First of all, we choose 6 classic networks, i.e. Dolphins, Polbooks, Football, Friendship6, Friendship7 and Polblogs, for detailed comparison. The size of these networks is less than 1500 and we repeat the experiments 10 times with different initializations. In Figure 3, we provide the performance of above 4 strategy combinations and the baseline method on six real-world networks. Each curve is the performance obtained when different percentages of labelled links are added. It is easy to find out that all the 4 strategy combinations grow much faster than the baseline method on each of the networks. Furthermore, S12 and rS12, which are the combination of connection and disconnection strategy, grow faster than the S1 (and rS1) which only make use of the Connection Strategy (and its relaxed version). Taking Dolphins Social Network as an example, the NMI index of NMF based on the original topology only achieves ~82%. To achieve 100%, the rS12 and rS1 need 0.5% and 2.5% labelled links, respectively, while the random semi-supervised method needs more than 15% labelled links. Taking the School Friendship Network as another example, if the number of communities is 6, by adding 5% labelled links, S1 and S12 achieve 86% and 90%, respectively; while the baseline method only achieve less than 80%. If we take 7 as the ground-truth number of communities, in order to achieve 92%, rS1 and rS12 need less than 3% and 1% labelled links, while the baseline method need much more than 13% labelled links.

Figure 3
figure 3

The performance of active link selection framework on 6 real networks.

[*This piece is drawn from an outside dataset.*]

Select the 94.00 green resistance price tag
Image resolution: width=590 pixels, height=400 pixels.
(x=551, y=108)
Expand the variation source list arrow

Each curve and error bar represent the average and standard deviation of ten trials, respectively. The cyan line is the result of baseline method, which adds random selected links. The red and blue lines are the results of our framework using only Connection Strategy and relaxed Connection Strategy, respectively. The green and magenta lines are the results of our framework using Disconnection Strategy on top of the Connection Strategy and relaxed Connection Strategy, respectively.

Although the combinational strategies have the fastest growth rate at the beginning period of adding labelled links, they keep a stable status when the number of added links achieves a certain threshold on Small and medium scale networks. The reason may be that, although Disconnection Strategy disconnects many inter-community links, since we use the results from the previous NMF, it may also disconnect some intra-community links. Although we can solve this problem by using the ground-truth labelled links instead of the results from last NMF, this solution dramatically increases the demand for supervised information, which is contrary to our original intention. In addition, although the standard Connection Strategy is more intuitive, the relaxed Connection Strategy achieves the similar or even better performance than the standard one, since the answer to whether two nodes belong to different communities is also from the result of the previous NMF instead of the ground-truth labels.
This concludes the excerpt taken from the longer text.